The financially beleaguered Scandinavian airline was able to take flight when workers agreed to radical measures including lower wages.
According to Lapland University’s Professor of Labour Law Seppo Koskinen, there are signs of similar salary reductions in Finland as well.
“We already have different companies which have agreed to pay cuts where they will pay salaries later if the company turns a profit. Then there are also cases where the employer is given some time to pay salaries,” Koskinen explained.
The professor believes that employers will continue to use salaries to manoeuvre through challenging economic times.
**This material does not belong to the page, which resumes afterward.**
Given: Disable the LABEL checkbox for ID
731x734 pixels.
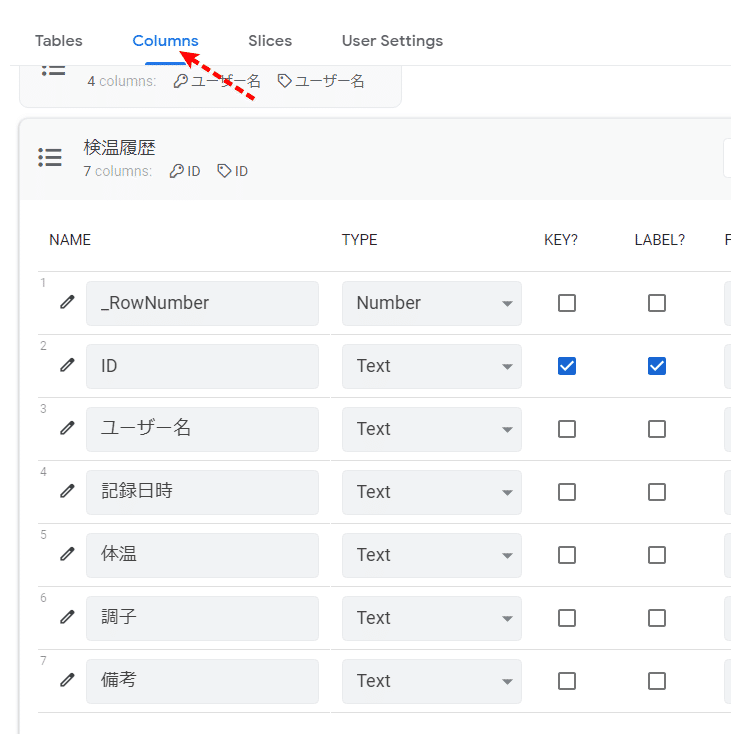Looking at the screenshot, I should 657,366.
The Baltic passenger shipping company Viking Line will re-launch salary negotiations next month assumes the Estonian flag for one of its vessels, a move that’s expected to lower employee pay by hundreds of euros each.
Companies follow trends
“Companies are taking example from each other when it comes to savings programmes,” said Viking Line shop steward Kima Ojala.
Finland’s umbrella workers union, the Central Organisation of Finnish Trade Unions or SAK, does not expect a wave of similar wage-reduction tactics, however.
“Naturally there will be negotiations about results-related compensation. However businesses and their employees cannot have any framework agreements which put salaries below those set by the collective bargaining process,” SAK Advocacy Director Niklas Elomaa pointed out.
However Professor Koskinen noted that the difficult economic environment has changed even beyond previous assessments.
“A few years ago we would not have believed that there would be this kind of wage development in any Nordic country. We cannot continue to surf on these old assumptions,” he added.